The Storyteller: Author Salman Rushdie lectured at Emory in early October as the Richard Ellman Lecturer in Modern Literature. The biennial event honors the late Robert W. Woodruff Professor Richard Ellman, biographer of James Joyce and Oscar Wilde.

Goizueta was one of two business schools in the country chosen to offer the U.S. Business Internship Program for Young Middle Eastern Women, a mini-MBA-style program during the month of August. The effort is part of the Middle East Partnership Initiative, created by the federal government to support economic, educational, and political reform in the Middle East. Forty-two women, chosen for their promising business acumen and ambition, came to Emory from Algeria, Bahrain, Egypt, Iraq, Israel, Jordan, Kuwait, Lebanon, Morocco, Oman, Qatar, Saudi Arabia, Syria, Tunisia, United Arab Emirates, West Bank/Gaza, and Yemen.

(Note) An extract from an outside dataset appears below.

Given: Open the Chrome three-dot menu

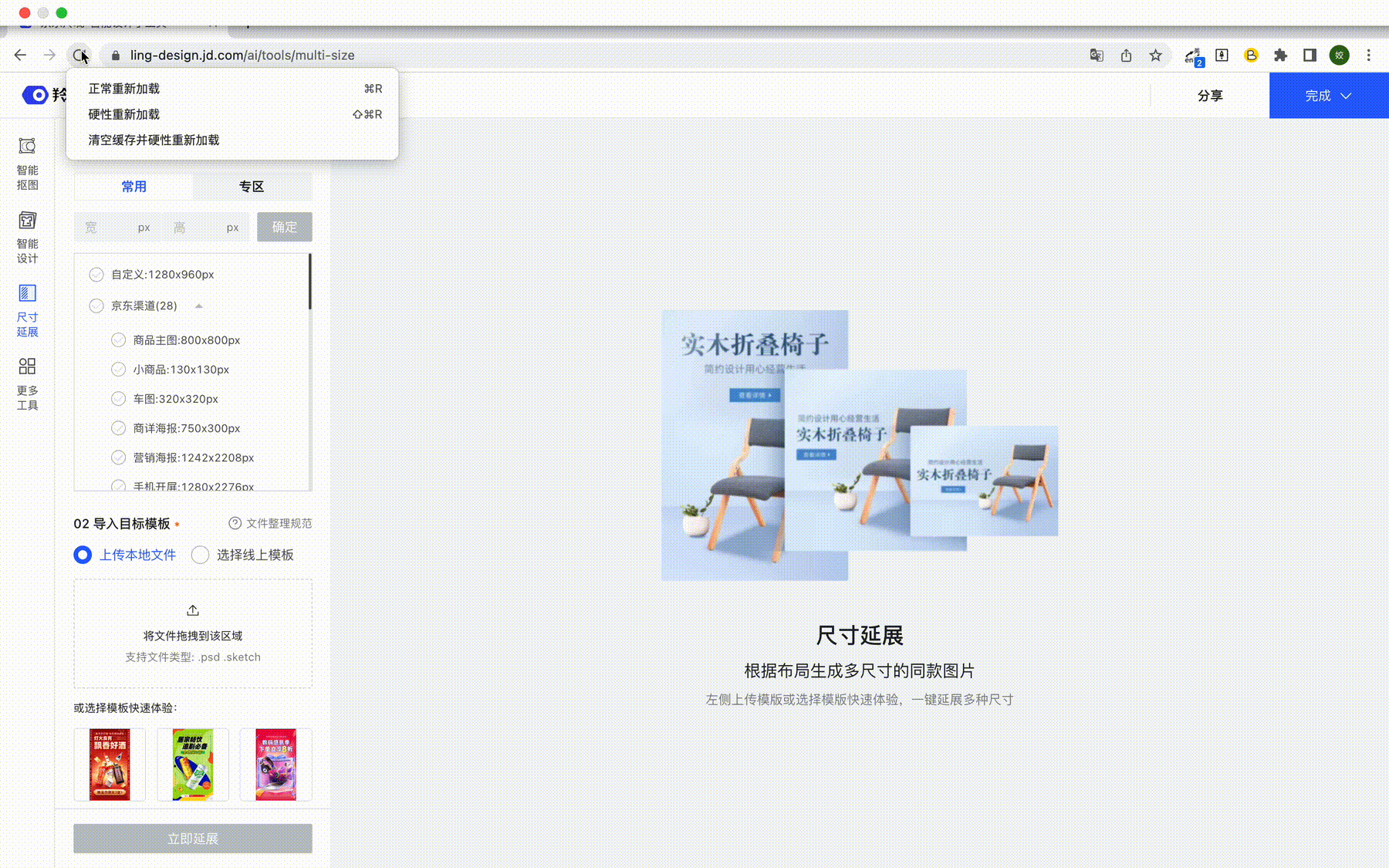Looking at the screenshot, I should coord(1370,55).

The Voice Center, which opened in September 2003 in the Medical Office Tower of Emory Crawford Long Hospital in Atlanta, is equipped to diagnose, treat, and rehabilitate those with voice disorders, especially professionals who use their voices to make a living. The center has several specialists on staff, including laryngologists, speech language pathologists, and voice therapists.

Finding Synchronicity: Hope Mirlis ’93C, is a founding member of Synchronicity Performance Group, a theater company that seeks to produce “fearless, fresh, and thought-provoking” plays in Atlanta. Synchronicity began because its founders saw a lack of cutting-edge works locally, especially ones with juicy roles for women at all levels of production.

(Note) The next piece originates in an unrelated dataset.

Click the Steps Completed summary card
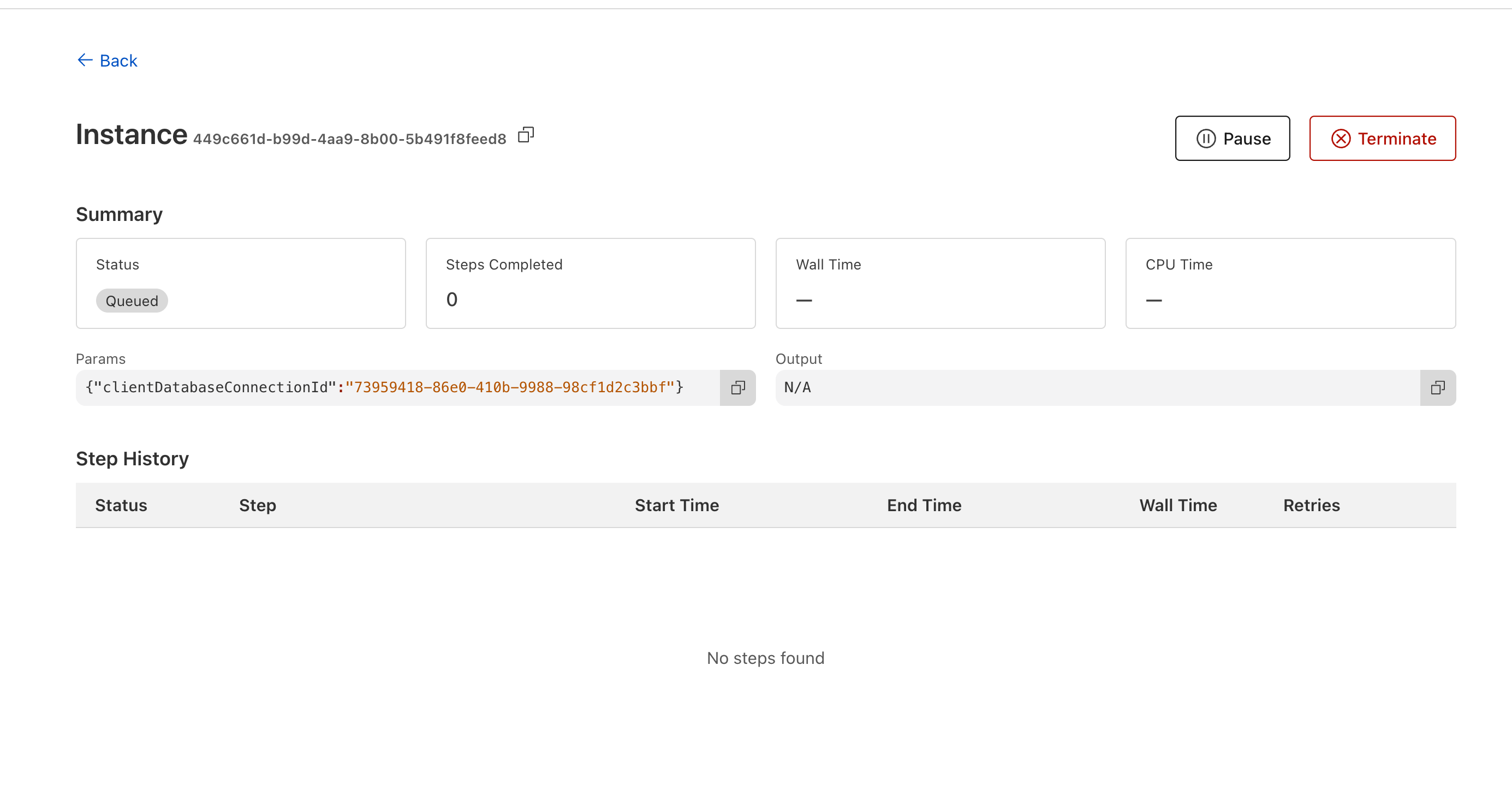This screenshot has width=1512, height=791. click(590, 283)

A win-win situation: When Betsy Stephenson joined Emory as director of athletics and recreation in July, she not only gave up her post as associate director at a highly competitive NCAA Division I school–the University of California at Los Angeles–and moved across the country, she also came to a physical education facility under major renovation. But Stephenson says the move felt right because of what lies at the heart of the Emory athletics program: the student athletes.

Fuld Fellows: After graduating with a degree in psychology, Jordan Bell ’99C traveled to Southern Nepal to volunteer with the Women’s Health Initiative, to Eastern Turkey to produce an independent documentary on the Kurdish population, and to Macedonia to teach at an international school. When, during a return visit to Atlanta, one of her former Emory professors told Bell about the Fuld fellowships at the Nell Hodgson Woodruff School of Nursing, she saw the chance to combine social activism and international health by pursuing a master’s degree in nursing.

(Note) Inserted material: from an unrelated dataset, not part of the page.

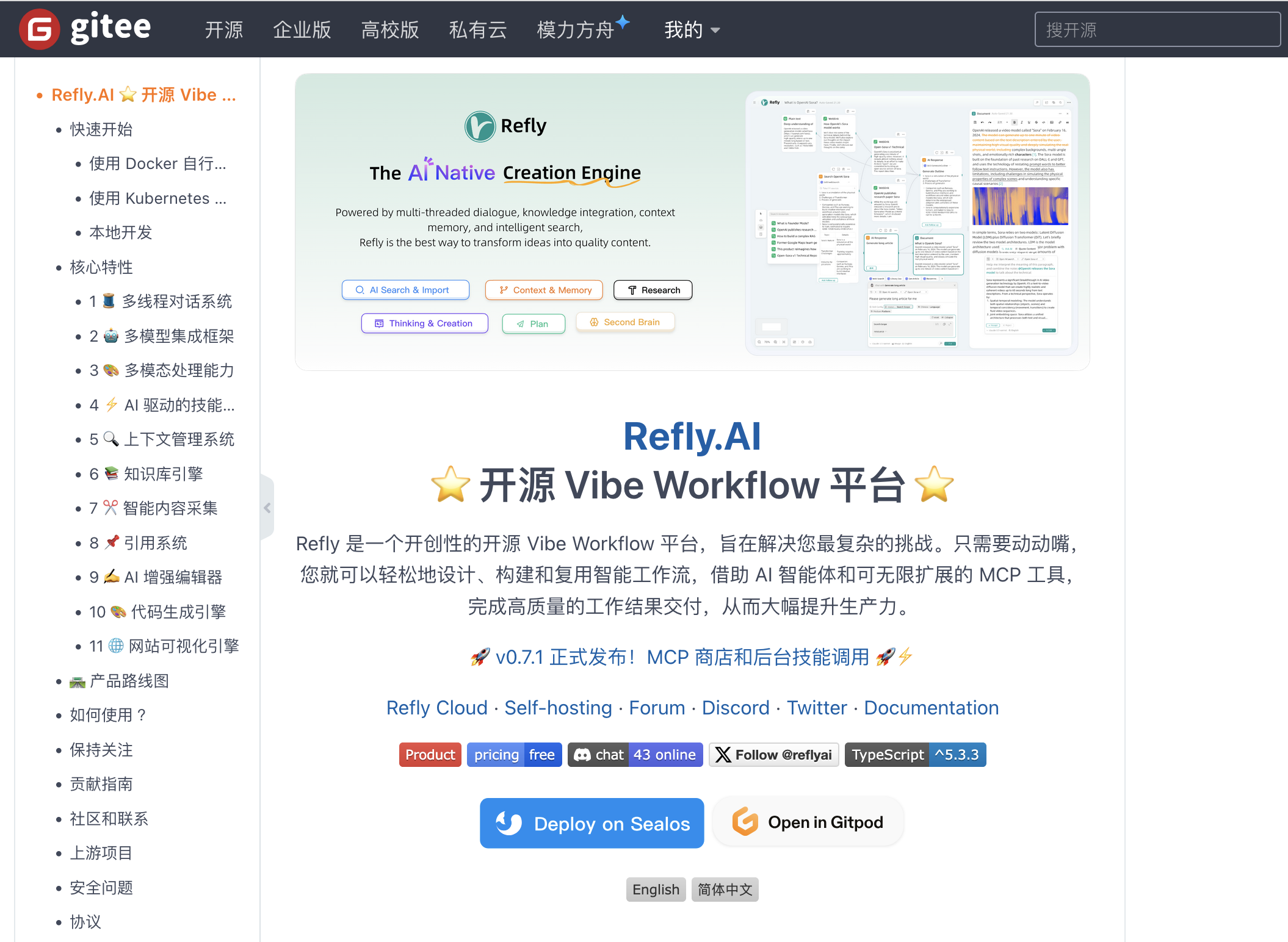
Task: Collapse the sidebar using the chevron
Action: point(267,508)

Healing the Sick: Physician G. Scott Morris ’83M, who grew up in Atlanta, founded the Church Health Center in Memphis, Tennessee, to help the working poor, elderly, and homeless. The clinic is now the country’s largest faith-based health center for the poor. The Church Health Center, which accepts no government funding, now has 40,000 patients for whom it is the primary health care provider.

Emory has long fostered vigorous scholarship in the field of Irish studies, achieving national and international renown with its collection of twentieth-century Irish literary materials and strong faculty. Ironically, though, a formal Irish studies program did not exist–until now. The program was launched last spring and the curriculum will be completed later this year.

Sundance East: Started in 2001 by a handful of Emory students, Campus Moviefest caught on like wildfire in Atlanta and is rapidly making its way into other cities. In four years, the Atlanta festival has grown from a thousand Emory students participating to ten thousand amateur directors, editors, and actors at eight area universities. “We really didn’t know what to expect that first time,” says David Roemer ’02B, co-founder and CEO of Ideas United, the fledgling company that organizes Campus Moviefest. Roemer and Dan Costa ’01B, now president of Ideas United, conceived Campus Moviefest (originally iMovieFest) as a community-building activity among students.